_WHAT YOU NEED TO DO_
Make an exact copy, without pictures, of the lines below from the one containing "Task: Click the Policy name text field" to the last line, both ends included.

_SOURCE RECORDS_
---*---
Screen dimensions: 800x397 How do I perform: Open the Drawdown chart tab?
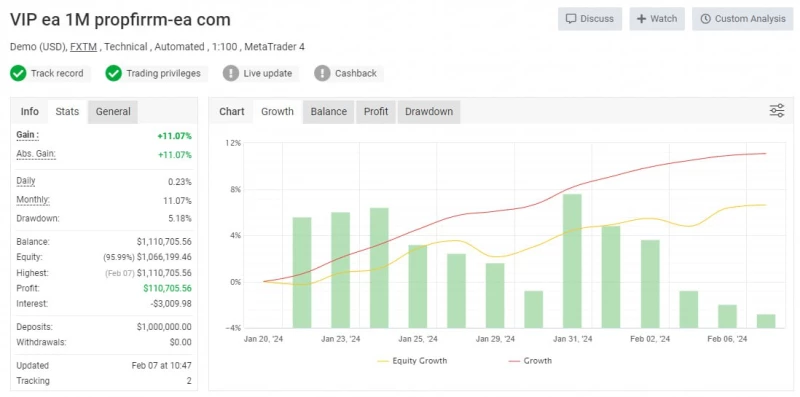pyautogui.click(x=429, y=112)
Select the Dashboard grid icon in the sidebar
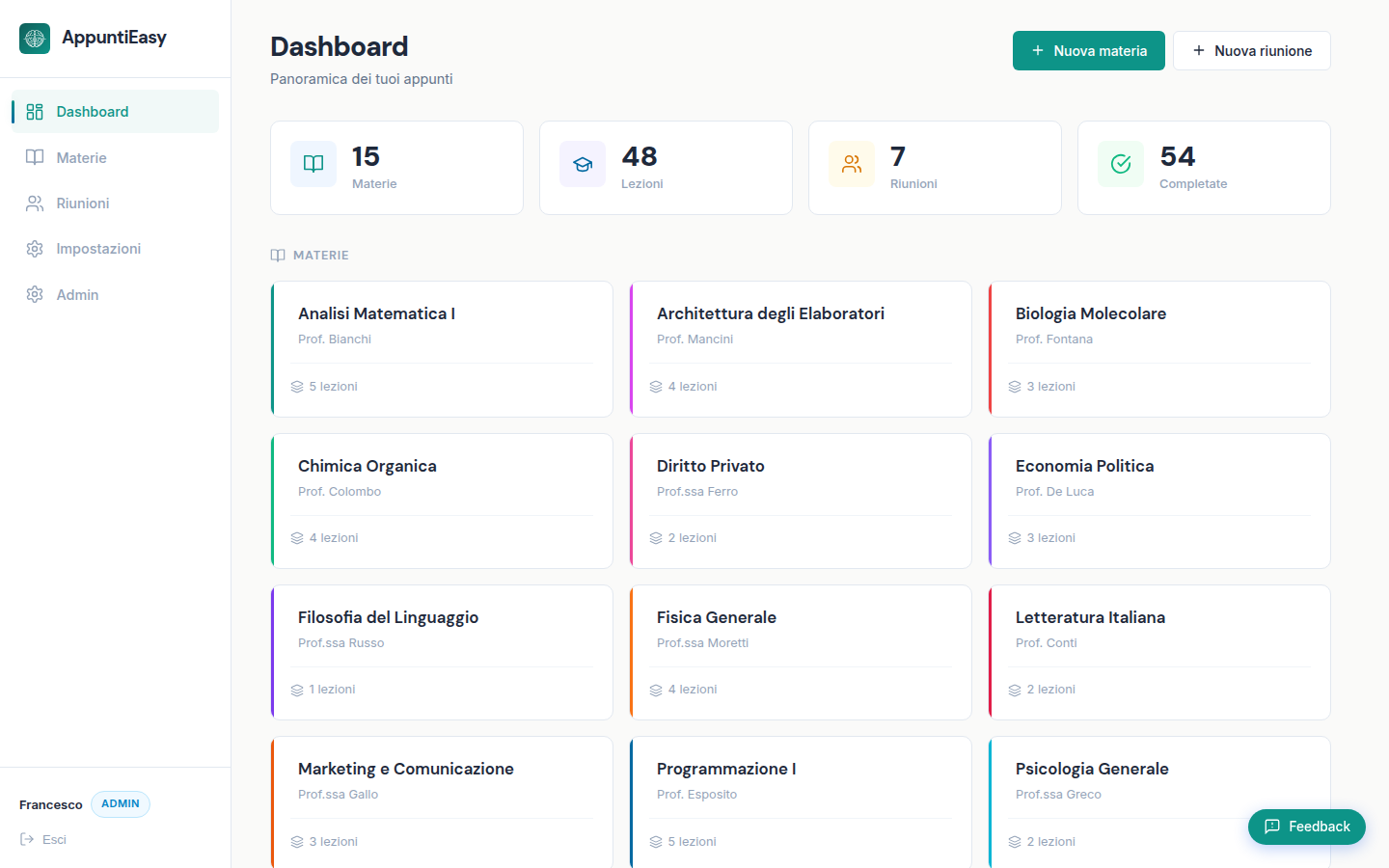 pyautogui.click(x=35, y=111)
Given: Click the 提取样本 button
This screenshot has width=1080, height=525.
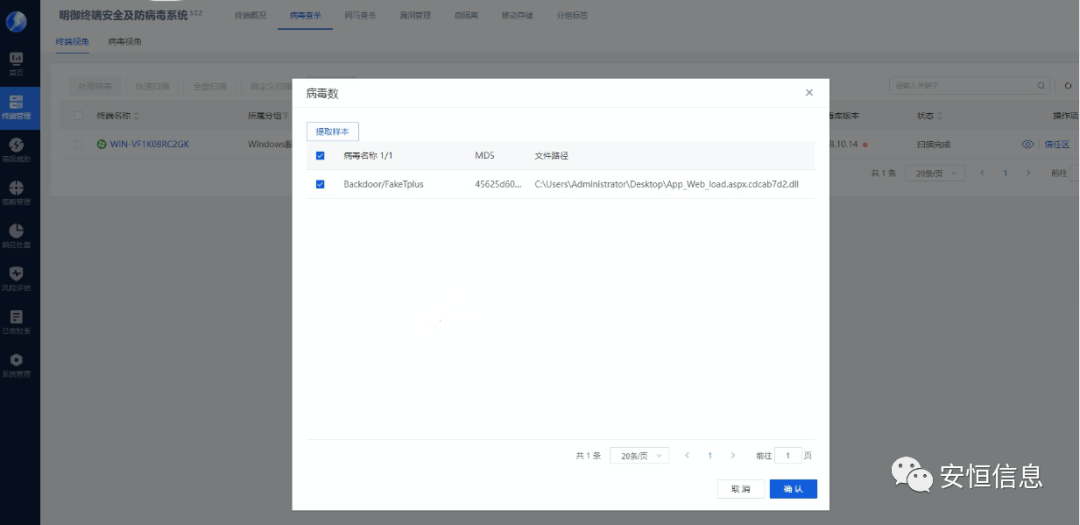Looking at the screenshot, I should coord(332,132).
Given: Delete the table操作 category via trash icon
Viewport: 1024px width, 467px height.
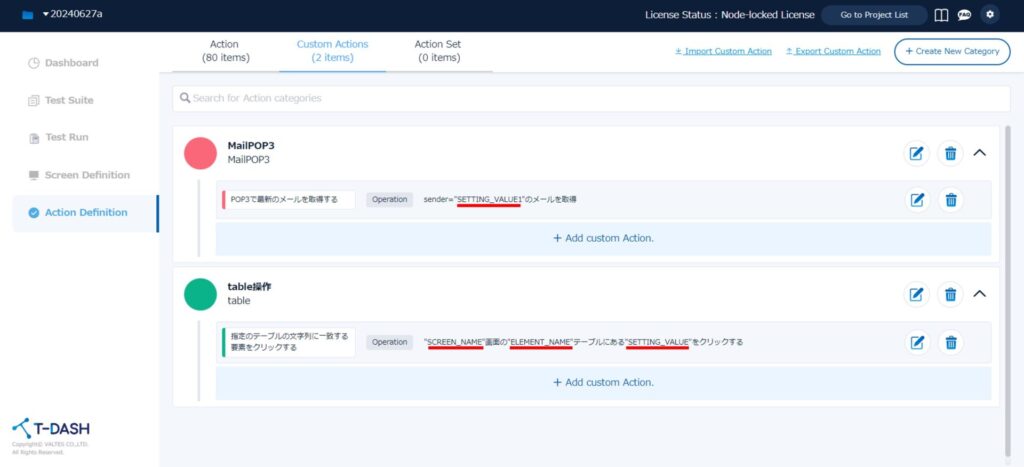Looking at the screenshot, I should coord(951,294).
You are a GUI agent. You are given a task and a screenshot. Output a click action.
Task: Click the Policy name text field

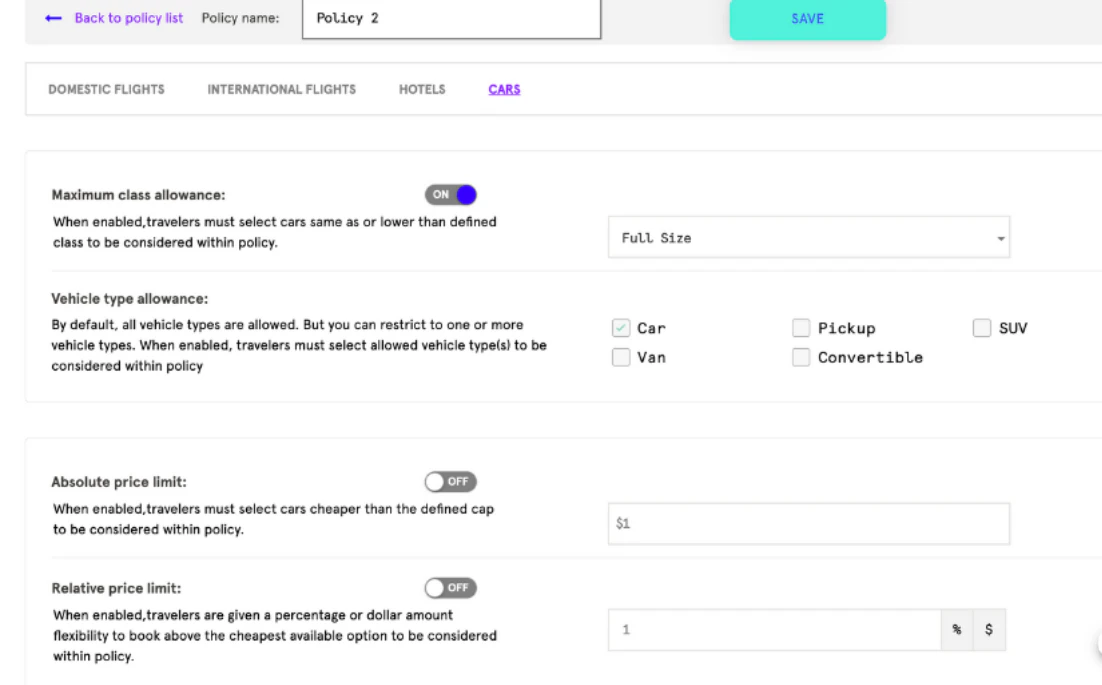point(450,18)
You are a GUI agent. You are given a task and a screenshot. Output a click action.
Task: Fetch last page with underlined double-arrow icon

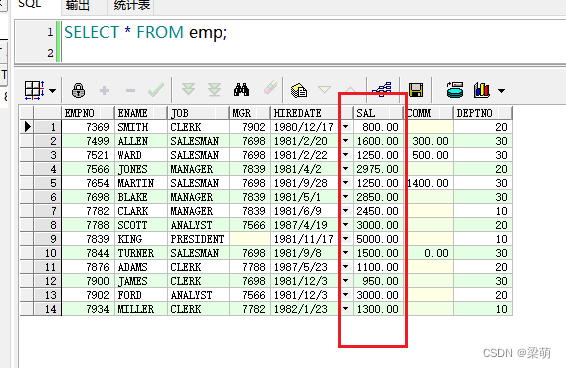(214, 90)

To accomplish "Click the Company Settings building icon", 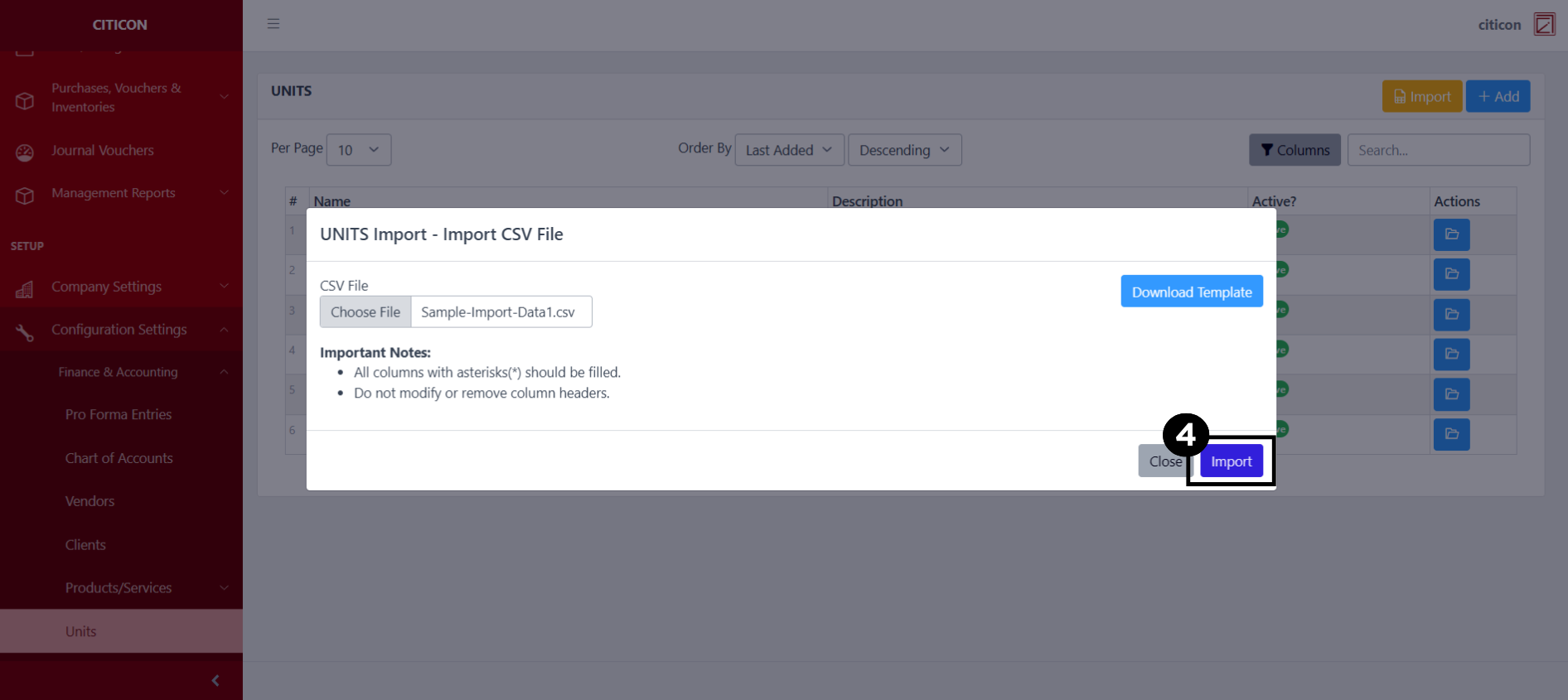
---*---
_EXERCISE RESPONSE_
Task: Click the Policy name text field

point(450,18)
You are a GUI agent. You are given a task and a screenshot. Output a click action.
Task: Fetch last page with underlined double-arrow icon

(214, 90)

To accomplish "Click the Company Settings building icon", 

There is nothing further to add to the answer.